Get help with morph.io and scraping

Getting 502 Bad Gateway error using Mechanize on a scraper

Hi there,

Just recently started playing around with Morph again as QuickCode is shutting down. I’ve had a scraper working for quite a while on QuickCode (Scraperwiki) scraping course registration data. It’s working fine in QuickCode/Scraperwiki but on Morph.io I get a 502 Bad Gateway Error:

Traceback (most recent call last):
File “scraper.py”, line 47, in
response = br.open(url, timeout=60)
File “/app/.heroku/python/lib/python2.7/site-packages/mechanize/_mechanize.py”, line 203, in open
return self._mech_open(url, data, timeout=timeout)
File “/app/.heroku/python/lib/python2.7/site-packages/mechanize/_mechanize.py”, line 255, in _mech_open
raise response
mechanize._response.httperror_seek_wrapper: HTTP Error 502: Bad Gateway

On Twitter, someone from Morph.io said it looked like a bad certificate. And, indeed, when I go to this site in Chrome I get a warning that says the certificate is invalid, so that sounds right.

But I don’t really care about the security vulnerability here.
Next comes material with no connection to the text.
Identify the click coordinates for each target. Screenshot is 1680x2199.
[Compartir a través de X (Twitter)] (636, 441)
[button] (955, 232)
I just want to scrape the data. Is there some way I could just get mechanize to ignore the security certificate and plow on anyway?

Here’s the scraper:

Thanks!

Chad

Think I figured it out: The URL of the university changed from kwantlen.ca to kpu.ca

The old kwantlen.ca course site was still live but that broke the certificate because now the security certificate was coming from kpu.ca

When I changed the URL in the scraper to kpu.ca (the new course site), it started working!

Chad

1 Like

At the time, the answer was “Not easily; we funnel web traffic through a proxy which validates the certificates and you can’t override that”.

However, because of this issue (and a few other things that came up at the same time) we’ve disabled that proxy, so the answer now is “Yes, it should be fairly easy”. It looks like https://www.python.org/dev/peps/pep-0476/#opting-out is still relevant, I think, but I haven’t tested this.

1 Like